Baseline AIP was elevated in people with T2D compared to those without diabetes. Additionally, people with both obesity and T2D had the highest AIP score suggesting an intermediate risk of CVD, compared to people with a normal weight and T2D. In the absence of T2D, people with obesity and normal weight had low AIP values indicating a negligible adverse effect on vascular health (Figure 1(a)). This was emphasized in a recent report where having a combination of low HDL levels and high TG accompanied by reduced insulin sensitivity defined atherogenic dyslipidemia [37]. Additionally, we used Framingham's CVD Risk Predictive formula as a method to estimate the vascular age of participants [38, 39]. Our data showed a significant rise in the calculated vascular age of people with T2D and morbid obesity (Figure 1(b)), which accentuated the deleterious effects of T2D and dyslipidemia on vascular health. Independent of T2D, there was a significant difference between the actual age and the calculated vascular age of participants with morbid obesity; however, the difference was less prominent compared to the combined effect of T2D and obesity.

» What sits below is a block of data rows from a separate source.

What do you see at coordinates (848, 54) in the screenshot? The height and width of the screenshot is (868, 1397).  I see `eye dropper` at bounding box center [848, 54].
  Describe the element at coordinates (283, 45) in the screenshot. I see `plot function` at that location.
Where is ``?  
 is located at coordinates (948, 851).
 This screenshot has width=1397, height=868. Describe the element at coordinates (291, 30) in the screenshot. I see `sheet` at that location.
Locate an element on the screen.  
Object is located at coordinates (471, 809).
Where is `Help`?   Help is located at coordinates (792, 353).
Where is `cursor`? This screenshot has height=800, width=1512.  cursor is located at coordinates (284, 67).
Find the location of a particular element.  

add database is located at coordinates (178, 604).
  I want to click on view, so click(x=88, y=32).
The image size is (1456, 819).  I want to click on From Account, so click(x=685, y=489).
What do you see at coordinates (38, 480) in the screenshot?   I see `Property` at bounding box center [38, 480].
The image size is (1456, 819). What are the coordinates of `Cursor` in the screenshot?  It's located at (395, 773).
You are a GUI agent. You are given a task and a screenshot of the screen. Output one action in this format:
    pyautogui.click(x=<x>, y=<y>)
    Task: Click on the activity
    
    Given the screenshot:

AIP is an independent risk factor of coronary artery disease, which has been associated with the lipoprotein particle size and was found to have an inverse correlation with LDL particle size [17]. AIP is reported to have a predictive potential for hypertension, diabetes, and vascular events [16, 31] as it reflects the health of the arteries through a number of processes involved in arterial stiffness such as inflammation, oxidative stress, extracellular matrix formation, and vascular smooth muscle phenotype change. Dobiasova et al. reported a significant correlation between AIP and the number of total large and medium-sized VLDL particles [16]. Additionally, AIP was significantly associated with the atherogenic apoB and the atheroprotective ApoAI molecules [16]. Considering the importance and efficacy of AIP in predicting and evaluating CVD risk [15–17, 31], we utilized it to evaluate the effect of LSG on patients' vascular health. Our data showed a significant improvement in AIP score post-LSG, which indicated an improvement in the vascular health of people with morbid obesity and T2D. The improved vascular health came secondary to an improved lipid metabolism, insulin sensitivity, and T2D remission after LSG. Therefore, an easily calculated index as AIP would be a valuable tool to monitor the efficacy of metabolic surgery on vascular health. It is noteworthy to highlight that our study participants were diagnosed with T2D for a relatively short time span (i.e., ≤5 years). This was a critical factor to limit and avoid the occurrence of nonreversible T2D complications, and consequently allow T2D remission.

Our study displayed several limitations, including the small sample size combined with the difference in men/women ratio, the lack of a detailed analysis of LDL population, and a relatively reduced follow-up rate in some post-LSG visits due to unexpected circumstances leading to participants unavailability. This is a major limitation for which our data should be interpreted with caution. A similar study on a larger scale that would consider including other parameters as a direct measurement of arterial stiffness (i.e., pulse wave velocity) would be expected to give a better understanding of the importance of AIP as a simple tool to evaluate the rapid improvement in vascular health after metabolic surgery procedures.

5. Conclusion

Our AIP data showed T2D as an important factor with a potential effect on vascular health. AIP score was worsened with the combined effect of T2D and morbid obesity. AIP as a reflection of vascular health, accurately made the distinction between the conditions, T2D, morbid obesity or T2D, and morbid obesity combined. Additionally, AIP showed the rapid improvement post-LSG indicating a quick reversion and restoration of cardiovascular health. Thus, AIP would be an alternative to complex and expensive methods that require measuring LDL subpopulations (e.g., using filtration chromatography) and determination of sdLDL concentration to evaluate biomarkers atherogenic potential in patients.